### TO DO
Print out the entries from the line containing "You are a computer-use" through the last line, exactly, and print nothing else. Pictures are not copied.

━━━ WORKING DATA ━━━

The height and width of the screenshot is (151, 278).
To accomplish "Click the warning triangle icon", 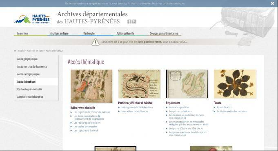I will (96, 42).
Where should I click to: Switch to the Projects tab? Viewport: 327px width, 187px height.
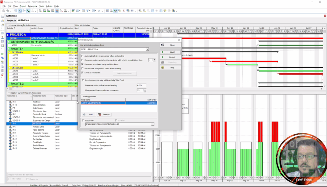pyautogui.click(x=11, y=20)
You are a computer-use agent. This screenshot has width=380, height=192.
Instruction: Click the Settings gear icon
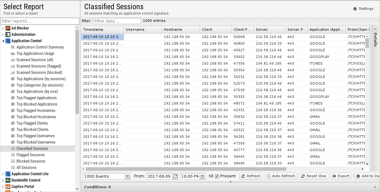355,9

━━━

### SOLUTION FOR THIS PROBLEM
You are a computer-use agent. This screenshot has width=380, height=192.
Instruction: Click the Settings gear icon
355,9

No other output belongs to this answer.